* WORK TASK
Output nothing except the lines from the one containing "The width and height of the screenshot is (715, 378)." through the final line of the data, both included, typed exactly, minus the pictures.
Start of SOURCE MATERIAL
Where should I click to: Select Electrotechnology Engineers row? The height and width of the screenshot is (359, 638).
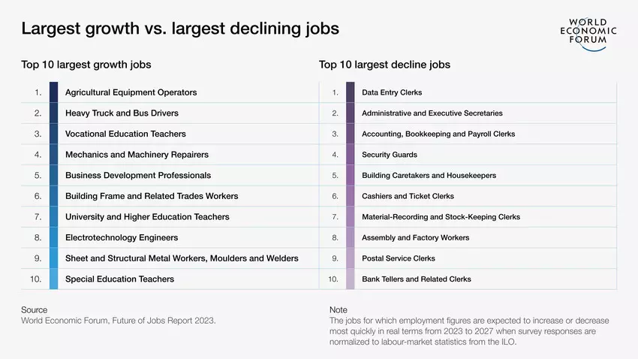pos(122,237)
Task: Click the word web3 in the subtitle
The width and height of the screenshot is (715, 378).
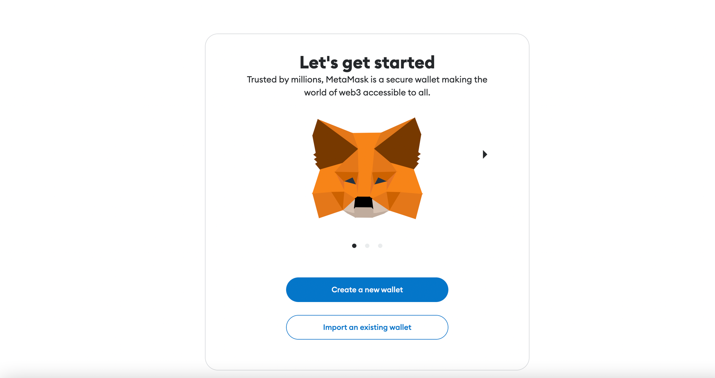Action: point(350,92)
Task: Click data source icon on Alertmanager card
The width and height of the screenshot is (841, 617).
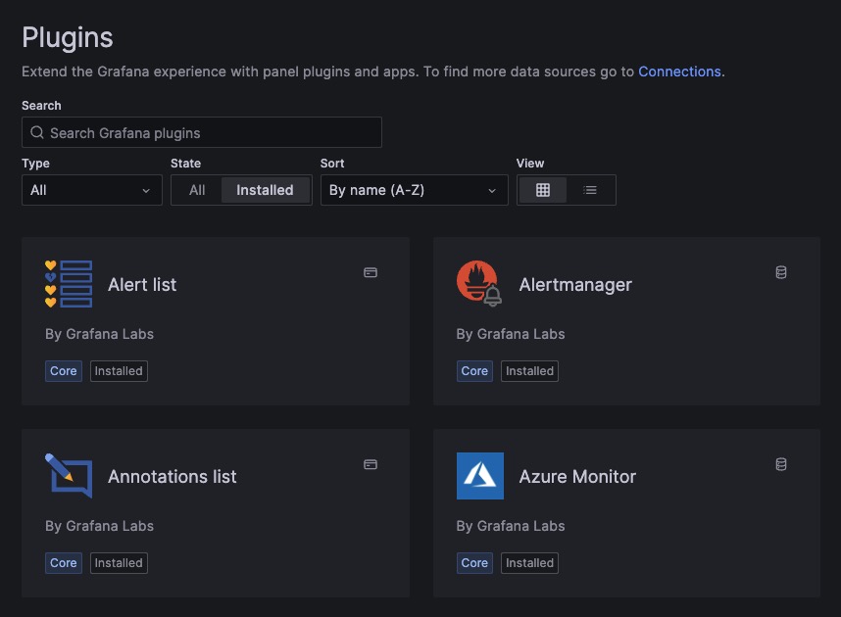Action: pos(781,272)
End of SOURCE MATERIAL
* RESPONSE
The width and height of the screenshot is (715, 378).
Action: point(350,92)
Task: Click data source icon on Alertmanager card
The width and height of the screenshot is (841, 617).
Action: pos(781,272)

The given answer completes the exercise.